Exercise text ▸
=-=-=-=-=
Texas, Villanova's Deep Rotations Show the Good and Bad of Depth

Jameson FlemingSenior Writer IFebruary 9, 2010

ARLINGTON, TX - DECEMBER 19:  Jordan Hamilton #23 of the Texas Longhorns at Cowboys Stadium on December 19, 2009 in Arlington, Texas.  (Photo by Ronald Martinez/Getty Images)
Ronald Martinez/Getty Images

The man in the photo to the right is Texas freshman Jordan Hamilton. To those familiar with Longhorns basketball, he's known as a gunner who can occasionally spark his team if he gets hot but generally takes too many bad shots and doesn't really understand the concept of man-to-man defense.

To those unfamiliar with Texas hoops who tuned in to see the team play Kansas Monday night, Hamilton's game against the Jayhawks represented only the negatives of the previous description. Hamilton is increasingly becoming that player as he and Rick Barnes' other freshmen try to settle into roles in his 10, sometimes 11 man rotation.

Barnes should watch what Villanova's Jay Wright has done with his rotation. Each have 10 or 11 serviceable players, including three or four highly-touted freshmen, yet 'Nova is still a championship favorite while UT has dropped off so far the Longhorns might not even reach the second weekend.
=-=-=-=-=
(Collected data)

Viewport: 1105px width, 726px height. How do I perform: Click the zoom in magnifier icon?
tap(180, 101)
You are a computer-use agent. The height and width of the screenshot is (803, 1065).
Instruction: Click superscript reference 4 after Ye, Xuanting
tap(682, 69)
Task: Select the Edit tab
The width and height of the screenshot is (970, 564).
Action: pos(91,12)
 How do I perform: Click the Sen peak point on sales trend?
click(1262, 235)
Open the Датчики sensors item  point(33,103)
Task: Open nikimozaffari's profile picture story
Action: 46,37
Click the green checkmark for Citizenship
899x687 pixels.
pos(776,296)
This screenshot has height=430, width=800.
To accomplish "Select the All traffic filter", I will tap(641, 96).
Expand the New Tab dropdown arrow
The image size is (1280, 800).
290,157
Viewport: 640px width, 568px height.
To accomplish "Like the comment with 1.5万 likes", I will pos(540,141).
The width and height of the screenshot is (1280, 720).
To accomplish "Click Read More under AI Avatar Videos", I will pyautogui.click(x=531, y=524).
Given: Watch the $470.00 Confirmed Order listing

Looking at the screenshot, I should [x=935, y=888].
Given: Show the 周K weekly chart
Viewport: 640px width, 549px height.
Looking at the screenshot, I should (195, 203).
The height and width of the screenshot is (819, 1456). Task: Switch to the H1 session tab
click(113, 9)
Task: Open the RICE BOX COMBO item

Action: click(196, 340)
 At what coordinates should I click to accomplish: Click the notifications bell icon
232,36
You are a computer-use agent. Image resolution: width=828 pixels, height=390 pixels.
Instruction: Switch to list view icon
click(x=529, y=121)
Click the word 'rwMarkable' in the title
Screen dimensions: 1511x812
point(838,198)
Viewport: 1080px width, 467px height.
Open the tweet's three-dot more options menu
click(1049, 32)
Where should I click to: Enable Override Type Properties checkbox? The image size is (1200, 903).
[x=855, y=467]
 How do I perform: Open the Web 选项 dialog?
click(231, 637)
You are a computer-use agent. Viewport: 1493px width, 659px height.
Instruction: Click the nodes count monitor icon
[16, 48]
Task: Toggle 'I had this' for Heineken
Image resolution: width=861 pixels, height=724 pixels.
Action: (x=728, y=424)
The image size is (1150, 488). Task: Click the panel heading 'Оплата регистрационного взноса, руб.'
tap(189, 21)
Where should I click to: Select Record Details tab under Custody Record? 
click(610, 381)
=-=-=-=-=
Exercise requirements ▸
**A.** Answer these questions from the basketball article:
(i) What year in school is Jordan Hamilton?
(ii) Which team did Texas play on Monday night?
(iii) Who is named as Villanova's coach?
**B.** Transcribe the basketball article word for word from "ARLINGTON, TX - DECEMBER" to "11 man rotation.".
**C.** Go on with the article about the Texas and Villanova rotations, starting after its final sentence.
The records have no role in this exercise.

Task answers ▸
**A.**
(i) He is a freshman.
(ii) Kansas
(iii) Jay Wright

**B.**
ARLINGTON, TX - DECEMBER 19:  Jordan Hamilton #23 of the Texas Longhorns at Cowboys Stadium on December 19, 2009 in Arlington, Texas.  (Photo by Ronald Martinez/Getty Images)
Ronald Martinez/Getty Images

The man in the photo to the right is Texas freshman Jordan Hamilton. To those familiar with Longhorns basketball, he's known as a gunner who can occasionally spark his team if he gets hot but generally takes too many bad shots and doesn't really understand the concept of man-to-man defense.

To those unfamiliar with Texas hoops who tuned in to see the team play Kansas Monday night, Hamilton's game against the Jayhawks represented only the negatives of the previous description. Hamilton is increasingly becoming that player as he and Rick Barnes' other freshmen try to settle into roles in his 10, sometimes 11 man rotation.

**C.**
Wright handles his rotation brilliantly. His 11 players are just interchangeable parts. When several reserves enter the game, a brand new Wildcats squad isn't out on the floor. The freshman Maalik Wayns and Dominic Cheek replace Scottie Reynolds, Corey Fisher, and Corey Stokes giving those Wright two replacements who have similar repertoires as his starters.

In the frontcourt, Maurice Sutton and Isaiah Armwood spell Antonio Pena but keep the same roles in the offense. Neither has developed enough to get touches like Pena occasionally does, but like Pena, they clean up the garbage around the rim.

The only time Villanova's team philosophy really ever remotely changes is when Taylor King enters the game for Reggie Redding as the Wildcats sacrifice some defense for offense by bringing King in off the bench.

That's why Villanova's offense is so much more efficient than Texas. Villanova ranks third in the country in offensive efficiency; Texas ranks 34th.

When Texas brings in all its spare parts, the Longhorns become a drastically different team. At point guard, Dogus Balbay is a passer and not much else, but J'Covan Brown is a scoring point guard. Jai Lucas is a mixture of both. The player running the point is constantly different as well, forcing the other four players on the court to adjust the offense.

Rarely does Texas get into a rhythm.

As time goes on, that rhythm keeps getting worse because Barnes is asking his freshmen to continue to develop while playing large amounts of minutes against quality competition.

Barnes can't just start cutting Hamilton and Brown's minutes like what Kansas and Syracuse have done with their freshmen. The Jayhawks are making it clear that Thomas Robinson, Jeff Withey, and Elijah Johnson will only play when absolutely needed. Those first year players are close to the same talent level as the Texas newcomers.

For Syracuse, James Southerland and DaShonte Riley have already been banished to the bench except for 25-point blowouts. Even starting point guard Brandon Triche is seeing his minutes scaled back a bit as he's struggled at times through conference play.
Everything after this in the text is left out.